[Data to examine]

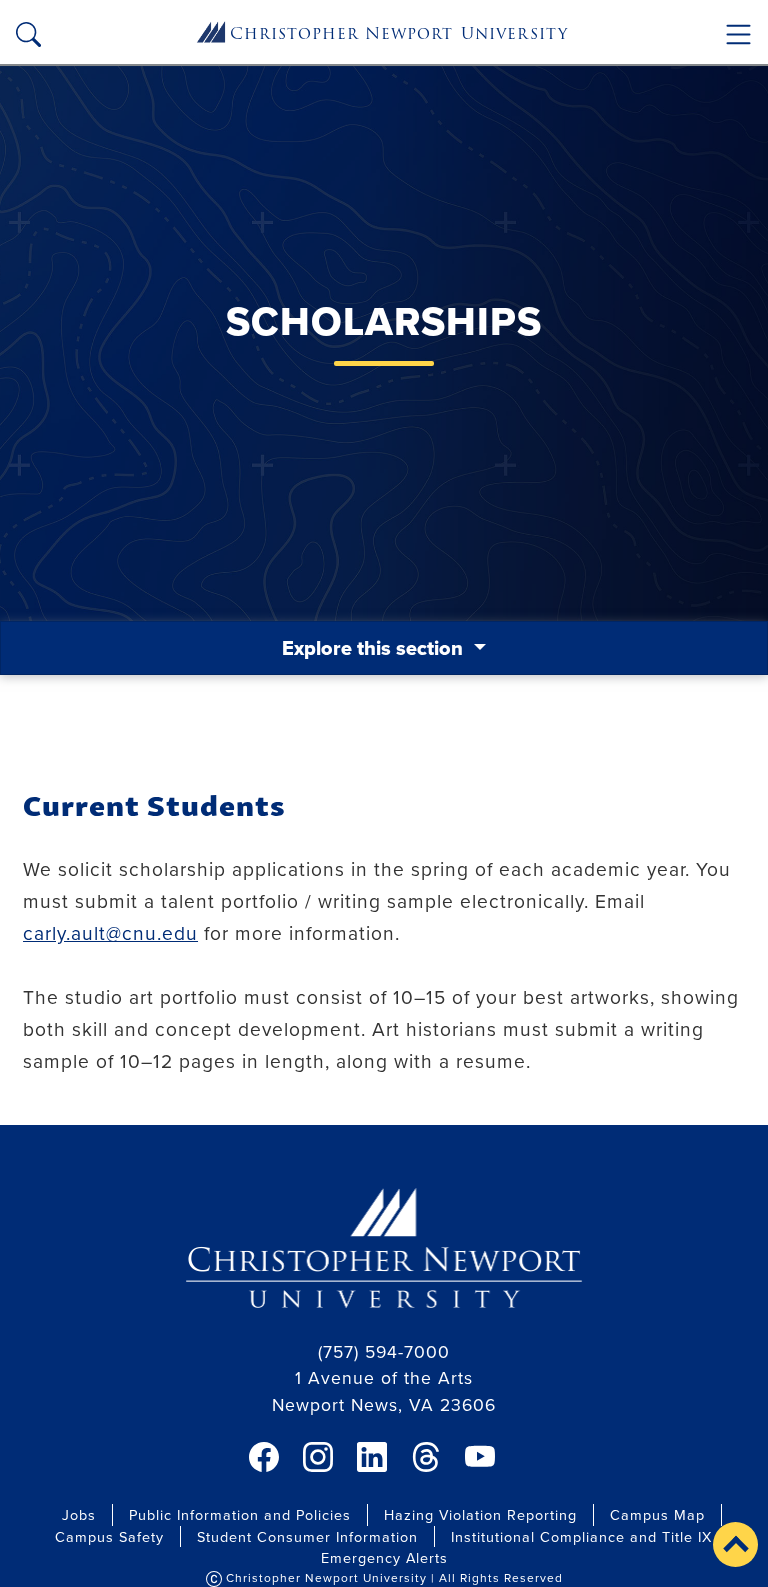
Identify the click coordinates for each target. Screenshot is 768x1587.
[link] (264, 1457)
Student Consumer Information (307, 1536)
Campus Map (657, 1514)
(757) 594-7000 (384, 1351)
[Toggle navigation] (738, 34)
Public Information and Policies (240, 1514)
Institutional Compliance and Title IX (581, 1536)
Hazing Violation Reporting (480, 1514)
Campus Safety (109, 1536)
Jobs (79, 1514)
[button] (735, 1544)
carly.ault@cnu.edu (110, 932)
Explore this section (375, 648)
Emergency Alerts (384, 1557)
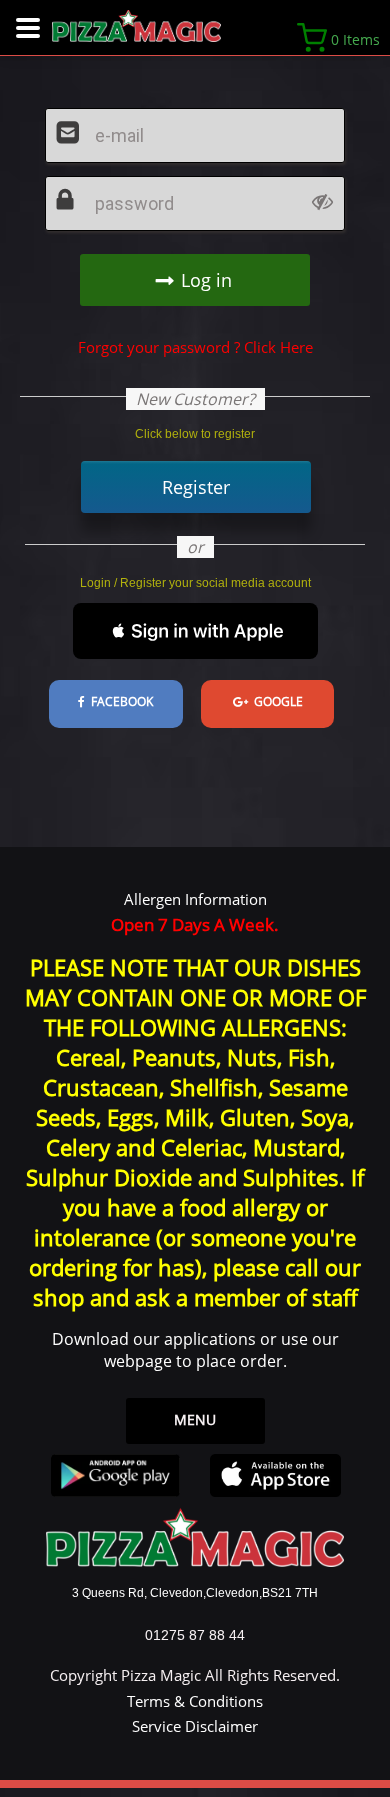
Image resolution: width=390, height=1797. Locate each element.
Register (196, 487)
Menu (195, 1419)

[/Data to examine]

Exercise requirements
Starting with the line that holds "(757) 594-7000 (384, 1351)", retype each line through the last one in the listing above, exactly as written. Do not copy any pictures.

Task response
(757) 594-7000 (384, 1351)
[Toggle navigation] (738, 34)
Public Information and Policies (240, 1514)
Institutional Compliance and Title IX (581, 1536)
Hazing Violation Reporting (480, 1514)
Campus Safety (109, 1536)
Jobs (79, 1514)
[button] (735, 1544)
carly.ault@cnu.edu (110, 932)
Explore this section (375, 648)
Emergency Alerts (384, 1557)
Image resolution: width=390, height=1797. Locate each element.
Register (196, 487)
Menu (195, 1419)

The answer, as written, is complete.